De acordo com Bruno Vilela, professor de Ecologia da UFBA (Universidade Federal da Bahia) e coordenador do programa de pós-graduação em Ecologia da universidade, a construção em Boipeba é só mais um dos inúmeros casos de destruição das áreas naturais.

Ele comentou que, apesar de a Bahia ser um dos estados mais ricos em sociobiodiversidade, "há anos que figura entre os estados que mais destroem as nossas áreas naturais, afetando os recursos naturais e consequentemente as populações locais que dependem desses ambientes".

Em estudo realizado pelo Mapbiomas há sete meses, em julho de 2022, a Bahia era o quinto estado com maior desmatamento em todo o Brasil. Na época, a área desmatada no território baiano era de 417 hectares por dia, o equivalente a mais de 400 campos de futebol por dia.

"Isso tem ocorrido não por uma falta de fiscalização, mas por uma política de estado. Recentemente, estudos do IMATERRA, em parceria com a UFBA, demonstraram que a maior parte do desmatamento na Bahia é autorizado pelo INEMA, e essas autorizações de supressão de vegetação não estão seguindo adequadamente os requisitos legais", alerta o ecólogo.

Ainda conforme Vilela, ecólogos alertaram, em uma carta ao governador Jerônimo Rodrigues (PT), sobre o perigo de continuar com a atual política ambiental que, segundo ele, é "destoante do programa nacional, mas na prática, nada foi feito". 

O especialista declara ainda que a construção pode afetar "drasticamente" a biodiversidade e as populações locais, que dependem desses recursos.
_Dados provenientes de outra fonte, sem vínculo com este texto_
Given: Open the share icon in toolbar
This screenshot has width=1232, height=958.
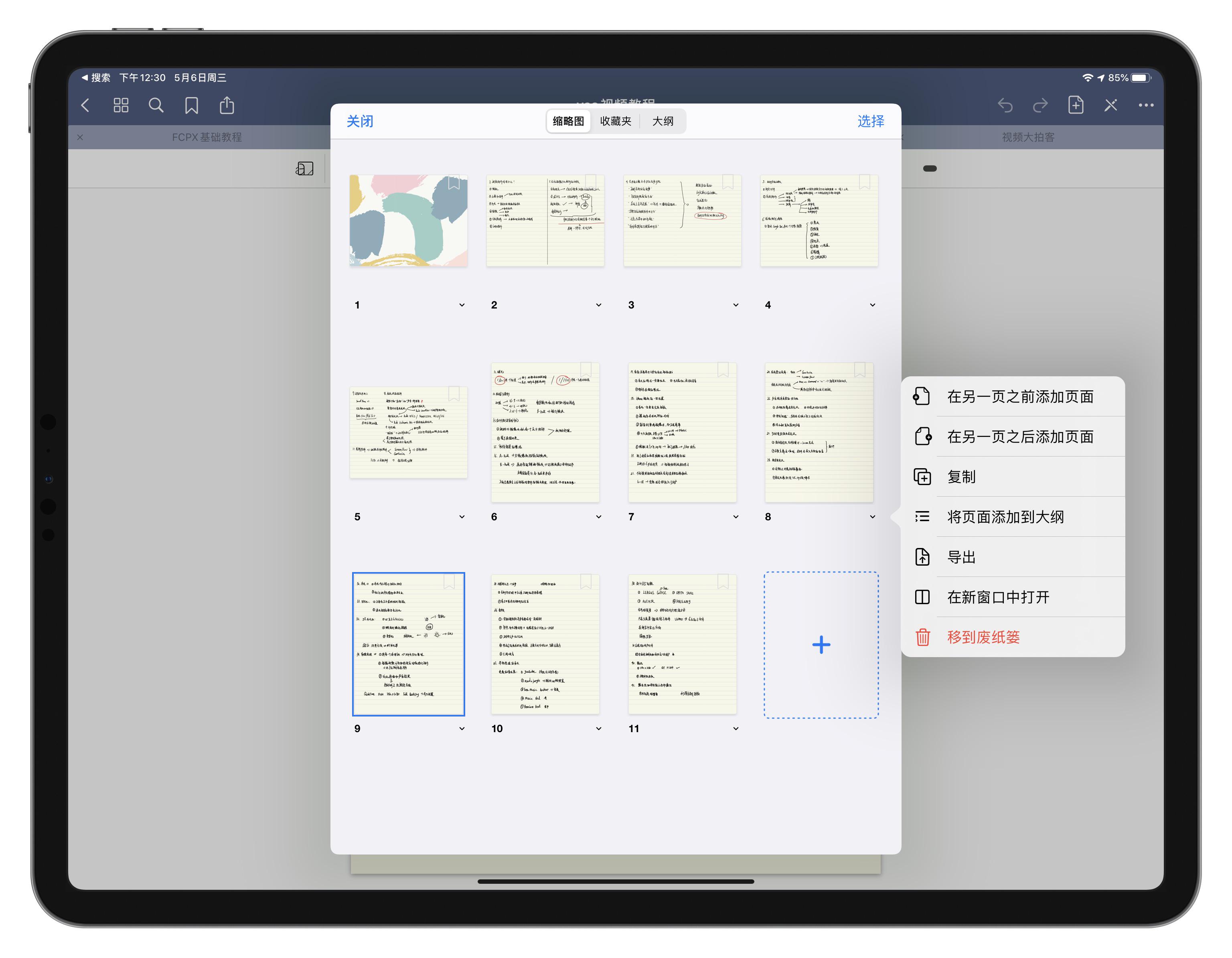Looking at the screenshot, I should [x=227, y=106].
"Ao destruir uma área tão grande num espaço reduzido e isolado como uma ilha, você estará necessariamente levando diversas espécies a um processo de extinção local. Esse processo de desaparecimento de espécies afeta todo o ecossistema que está intrinsicamente interligado, com consequências graves para as populações locais, que veem seus recursos pesqueiros diminuírem ou desaparecer, dentre outros problemas graves que podem surgir em decorrência desse impacto, como novas doenças e pragas agrícolas", explicou.

A forma ideal de fazer uma estrutura como essa sem afetar o ambiente, segundo Vilela, seria utilizar áreas que possuem uma menor "relevância ecológica", ou seja, espaços que já foram desmatados e hoje podem ser utilizadas para a implementação desse tipo de empreendimento. 
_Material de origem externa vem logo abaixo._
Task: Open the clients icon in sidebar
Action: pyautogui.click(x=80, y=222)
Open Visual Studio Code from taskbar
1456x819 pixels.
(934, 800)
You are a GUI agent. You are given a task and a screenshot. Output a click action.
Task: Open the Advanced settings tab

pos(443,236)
"No caso do turismo isso é ainda mais importante, porque ao destruir o meio ambiente local você está desvalorizando a atratividade daquela região, como aconteceu em diversos locais ao redor do mundo. Além disso, um processo de desenvolvimento sustentável deve necessariamente considerar não só os impactos ambientais, mas os aspectos sociais de um projeto", afirma.

"É preciso garantir que um empreendimento dessa natureza deve garantir benefícios concretos para a população local. Não se pode esperar que a população aceite a destruição de um bem público para benefício de poucos, visando um turismo de luxo irresponsável ambientalmente, esse é um modelo ultrapassado e que vai na contramão do mundo", finaliza.

A obra está prevista para acontecer em uma área pública que pertence à União, que devia ser protegida por Lei Federal, porém, a indicação foi do Governo da Bahia a pedido do Governo Federal, ainda em 2019, quando Jair Bolsonaro (PL) era presidente da República. 

A Mangaba Cultivo de Coco tem como sócios José Roberto Marinho, um dos herdeiros do Grupo Globo, e Armínio Fraga, economista e ex-presidente do Banco Central no governo (1999-2003).